Anlässlich des Internationalen Tags des Fairen Handels am 11. Mai fordert Slow Food Deutschland die EU auf, sich für fairen Handel einzusetzen und diesen in den eigenen Lieferketten umzusetzen. Ein wichtiger Schritt in diese Richtung wären Spiegelmaßnahmen für Import-Lebensmittel aus Drittstaaten, durch die sichergestellt wird, dass nur Lebensmittel die EU erreichen, die den EU-Standards im Bezug auf Umwelt- und Tierschutzstandards entsprechen. Von nachhaltigen Investitionen profitieren würden Landarbeiter*innen, die lokale Bevölkerung sowie Ökosysteme in Produktionsländern, vor allem des globalen Südens.

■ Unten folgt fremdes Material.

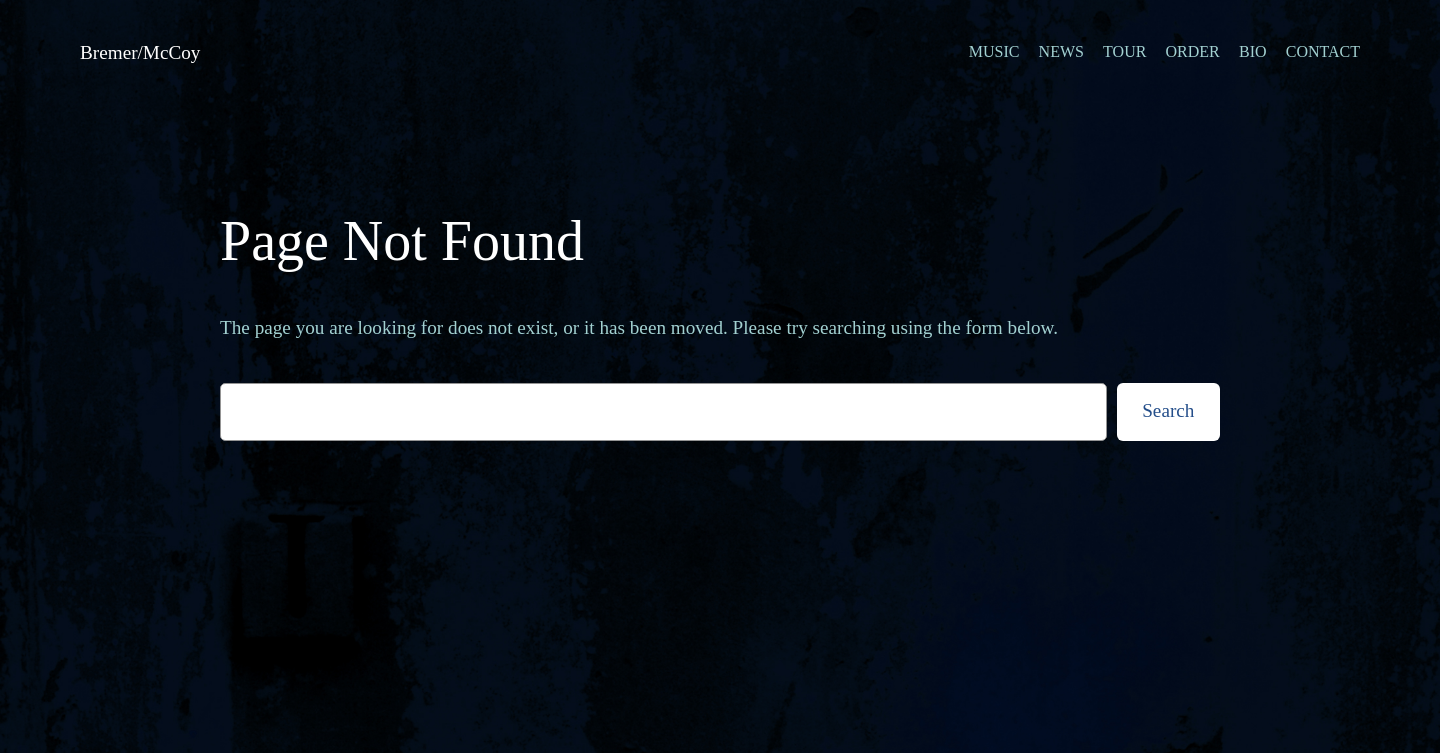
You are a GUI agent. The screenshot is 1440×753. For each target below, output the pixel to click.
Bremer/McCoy (140, 52)
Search (1168, 410)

Der Import von Waren aus Drittstaaten ist aus Slow-Food-Sicht nur fair, wenn Mensch, Tier und Umwelt nicht negativ beeinträchtigt werden, weder in Produktionsländern noch hierzulande. Aktuell sind globale Lieferketten aber hauptsächlich auf Profit statt auf Nachhaltigkeit ausgerichtet: So werden zum Beispiel hoch giftige Pestizide, die in Europa nicht erlaubt sind, exportiert und in EU-Drittstaaten auf dem Acker angewandt, wo sie der Gesundheit von Mensch, Tier und Umwelt schaden.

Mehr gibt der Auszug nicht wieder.